Nel suo post del 21 ottobre 2011 The Truth About Fisting Courtney sottolinea come, malgrado la maggior parte degli atti elencati nella lista siano ormai diffusi nel porno tradizionale, molte delle proibizioni rimandino vistosamente a un problema politico più ampio, svelando l’inalterata essenza misogina, omofobica e transfobica della moderna produzione mainstream, oltre che la sua refrattarietà a una sintonia col corpo che nel fisting, ad esempio, vede una pratica relazionale di fiducia e di riscoperta dell’anatomia, in cui si può sentire il battito del cuore del partner.

Dall’altro lato, abbiamo il mercato dello scat, che sembra invece permissivo oltre qualunque confine rispetto alla prossimità con ogni sorta di deiezione e materia gastrointestinale: ma non bisogna approfondire poi tanto questa produzione per scoprire che si muove all’interno dello stesso regime industriale, spesso eteronormativo, che fabbrica il porno tradizionale. Non si tratta naturalmente di “pratiche degradanti” in sé, quanto del contesto in cui vengono formulate: nella stragrande maggioranza dei casi abbiamo attrici donne, caucasiche o sudamericane, che non vedono l’ora di farsi defecare addosso, ingerire tonnellate di escrementi, vomitarle e rimangiarle, in una dinamica che non è certo mistress/slave, ma un circolo chiuso di donatori sterilizzati (rigorosamente maschi) e contenitore pronto a lordarsi (rigorosamente femmina e identificata con una insaziabile latrina) e mai come gesto affermativo del proprio piacere. Alcune proposte di case come Hightide e Mfx (si guardi la brasiliana Latifa, non giovanissima, dalle fattezze quasi anonime, rassicuranti, che potremmo ritrovare in una soap-opera, così come il contesto “domestico” dei suoi film) fanno pensare più alle incursioni militari nei paesi sotto assedio e alle sevizie di Abu Ghraib, che a una riappropriazione dell’organicità del corpo*. È possibile allora una pornografia attivista, consapevole, eversiva, non assimilabile a quelle che sono nient’altro che varianti più o meno scatologiche di una pornografia mainstream normativa e serializzata?

Espandere i confini del “visibile”, del “filmabile” (fino al mito dello snuff) non è la chiave per produrre narrazioni altre, al contrario.

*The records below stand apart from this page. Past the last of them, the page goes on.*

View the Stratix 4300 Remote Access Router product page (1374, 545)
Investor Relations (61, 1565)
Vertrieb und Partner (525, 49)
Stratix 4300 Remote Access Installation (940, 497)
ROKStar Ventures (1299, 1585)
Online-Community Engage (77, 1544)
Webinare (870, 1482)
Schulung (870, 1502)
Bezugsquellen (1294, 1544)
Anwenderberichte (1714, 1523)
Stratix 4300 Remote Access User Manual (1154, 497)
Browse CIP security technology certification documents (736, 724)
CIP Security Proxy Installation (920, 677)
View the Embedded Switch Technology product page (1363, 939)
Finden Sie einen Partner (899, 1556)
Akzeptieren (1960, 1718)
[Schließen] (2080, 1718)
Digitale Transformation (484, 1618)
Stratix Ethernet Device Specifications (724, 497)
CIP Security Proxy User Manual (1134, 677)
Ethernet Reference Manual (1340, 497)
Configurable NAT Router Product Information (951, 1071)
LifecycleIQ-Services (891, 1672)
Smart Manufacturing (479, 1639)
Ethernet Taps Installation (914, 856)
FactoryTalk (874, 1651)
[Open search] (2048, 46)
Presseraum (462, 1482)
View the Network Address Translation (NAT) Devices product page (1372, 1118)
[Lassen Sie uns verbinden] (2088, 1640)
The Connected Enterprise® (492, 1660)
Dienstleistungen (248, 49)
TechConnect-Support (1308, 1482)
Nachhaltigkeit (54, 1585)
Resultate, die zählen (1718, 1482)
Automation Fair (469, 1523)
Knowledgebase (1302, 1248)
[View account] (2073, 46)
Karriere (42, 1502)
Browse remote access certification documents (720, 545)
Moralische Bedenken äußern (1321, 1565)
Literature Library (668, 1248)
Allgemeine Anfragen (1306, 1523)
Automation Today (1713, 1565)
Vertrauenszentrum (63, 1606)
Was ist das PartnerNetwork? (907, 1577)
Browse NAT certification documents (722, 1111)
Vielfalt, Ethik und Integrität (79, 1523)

Potremmo inquadrare i corpi dello scat più estremo semplicemente all’interno dello stesso sistema descritto da Roberto Calligari in un’analisi dell’impresa pornografica (nel lontano 2005, all’interno di Corpi al lavoro** numero di Millepiani aperto da Jacques Derrida) particolarmente interessante perché anticipava l’attitudine del mercato a vampirizzare anche i fuori scena, gli spazi dove in qualche modo poteva sorgere una spontaneità imprevedibile, commercializzandoli come backstage, bloopers, eccetera. Questi corpi restano impiegati nella produzione di immagini stereotipate, anche e soprattutto perché pronti letteralmente a scomparire all’interno dell’immagine, in un maremoto di vomito e merda (scompaiono letteralmente anche i genitali) al servizio di un occhio che si presume godere della loro “abiezione”: un consumatore in fondo moralista, segretamente disgustato dal grado e dalla densità delle immagini che lo turbano. Questi corpi sono adulti e consenzienti, «maggiorenni certo ed anche consenzienti ad un sistema che promette libertà nel lavoro ma in realtà offre disciplina e costrizione, reddito frammentato e discontinuo, scarsa possibilità di contrattazione», insomma corpi al lavoro – esploso, delocalizzato, flessibile – un lavoro come «illusione di libertà, di autonomia, per corpi che fuggono da una prospettiva di vita fondata sul lavoro “operaio” tradizionale o che sono rimasti “a perdere” rispetto alla fine del lavoro tradizionale; per corpi che contano di poter valorizzare il loro “capitale individuale” minimo”».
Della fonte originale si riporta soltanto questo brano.